Persistent pulmonary hypertension of the newborn (PPHN)

Under normal circumstances, pulmonary vascular resistance (PVR) falls rapidly after birth. If this does not occur, PPHN ensues and this leads to a variable degree of right-to-left shunt of blood through the foramen ovale and ductus arteriosus, which together with intrapulmonary shunting results in severe hypoxaemia. A similar clinical picture can arise from decreased systemic vascular resistance (SVR) or any condition in which the PVR : SVR ratio is more than one. PVR may be elevated as a result of an ‘appropriate’ response to an underlying acute pathological state (for example, pneumothorax or pneumonia), or as a result of structural abnormalities of the pulmonary vascular bed.

A number of non-structural (and therefore more reversible) factors may also impact on pulmonary vascular reactivity and pressure.
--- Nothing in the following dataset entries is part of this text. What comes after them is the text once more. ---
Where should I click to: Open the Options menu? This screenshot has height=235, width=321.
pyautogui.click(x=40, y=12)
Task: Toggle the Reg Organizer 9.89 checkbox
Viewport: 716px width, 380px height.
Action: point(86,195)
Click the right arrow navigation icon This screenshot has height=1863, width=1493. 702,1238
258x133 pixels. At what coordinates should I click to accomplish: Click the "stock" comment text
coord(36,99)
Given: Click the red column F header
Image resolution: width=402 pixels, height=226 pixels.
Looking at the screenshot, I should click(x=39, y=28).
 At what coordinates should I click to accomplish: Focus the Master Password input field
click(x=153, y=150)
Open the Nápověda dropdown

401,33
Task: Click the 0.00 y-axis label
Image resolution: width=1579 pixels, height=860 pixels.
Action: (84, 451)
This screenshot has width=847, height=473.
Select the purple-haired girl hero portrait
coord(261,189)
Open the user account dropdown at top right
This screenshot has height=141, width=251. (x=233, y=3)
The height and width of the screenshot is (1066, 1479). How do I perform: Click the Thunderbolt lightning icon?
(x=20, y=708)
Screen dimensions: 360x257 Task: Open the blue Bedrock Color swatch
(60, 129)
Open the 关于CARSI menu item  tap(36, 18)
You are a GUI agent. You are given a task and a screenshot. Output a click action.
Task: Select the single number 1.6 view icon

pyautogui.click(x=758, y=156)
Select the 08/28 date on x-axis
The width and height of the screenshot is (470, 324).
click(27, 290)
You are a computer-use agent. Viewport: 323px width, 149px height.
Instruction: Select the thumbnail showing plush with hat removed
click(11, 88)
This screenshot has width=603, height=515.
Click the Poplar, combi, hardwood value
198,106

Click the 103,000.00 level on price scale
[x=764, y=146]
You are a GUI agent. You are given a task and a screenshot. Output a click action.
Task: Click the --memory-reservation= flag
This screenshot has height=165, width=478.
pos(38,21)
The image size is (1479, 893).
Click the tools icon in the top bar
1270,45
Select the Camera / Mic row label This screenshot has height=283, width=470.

Hypoxia, hypercarbia and acidosis cause vasoconstriction and elevate pulmonary artery pressure, and their presence may lead to failure of adaptation from fetal to neonatal (adult type) circulation. Conditions which cause increased pulmonary vascular resistance are of two types:

• Where the pulmonary vascular morphology is normal, as seen in association with asphyxia, meconium aspiration syndrome, severe parenchymal lung disease, and sepsis/pneumonia

• Increased pulmonary vascular resistance associated with morphologically abnormal pulmonary vasculature in association with pulmonary hypoplasia, congenital diaphragmatic hernia and congenital pulmonary airway malformations (CPAM). It may also occur in structurally abnormal heart disease, as for example in left ventricular outflow tract obstruction and anomalous pulmonary venous drainage.

Differential diagnosis of persistent hypoxaemia in the term/near term infant includes:

• Primary lung disease

• Cyanotic congenital heart disease

• PPHN, with or without lung disease.

Echocardiography is helpful in confirming the presence of PPHN and identifying congenital heart disease. Treatment includes general supportive measures, mechanical ventilation and pharmacotherapy including pulmonary vasodilators, mainly inhaled nitric oxide. If there is an inadequate responsive to these measures, extracorporeal membrane oxygenation (ECMO) has been shown to significantly reduce death without causing any increase in adverse neurological outcome in later life.

Developmental anomalies

Congenital anomalies in the lung can be categorized as malformations in:

• The tracheo-bronchial tree

• Distal lung parenchyma

• Abnormalities in the pulmonary arterial and venous trees and the lymphatics

Most pulmonary malformations arise during the embryonic and the pseudoglandular stages of lung development. However, acute lung injury in the neonatal period may alter subsequent alveolar and airway growth and development. The most common pulmonary and extra pulmonary malformations are congenital diaphragmatic hernia (CDH), congenital pulmonary airway malformations (CPAM), tracheo-oesophageal fistula (TOF), bronchopulmonary sequestration (BPS) and congenital hydrothorax.

Tracheo-oesophageal fistula

This occurs in 1 in 3000–4500 live births and results from failure of the process of separation of the primitive foregut into the respiratory and gastrointestinal tract at 3–6 weeks of gestation ( Fig. 11.7 ). It is usually found in combination with various forms of oesophageal atresia, the most common combination being oesophageal atresia with distal tracheo-oesophageal fistula (about 91%). Tracheo-oesophageal fistula without oesophageal atresia (H-type fistula) is extremely rare and usually presents after the neonatal period.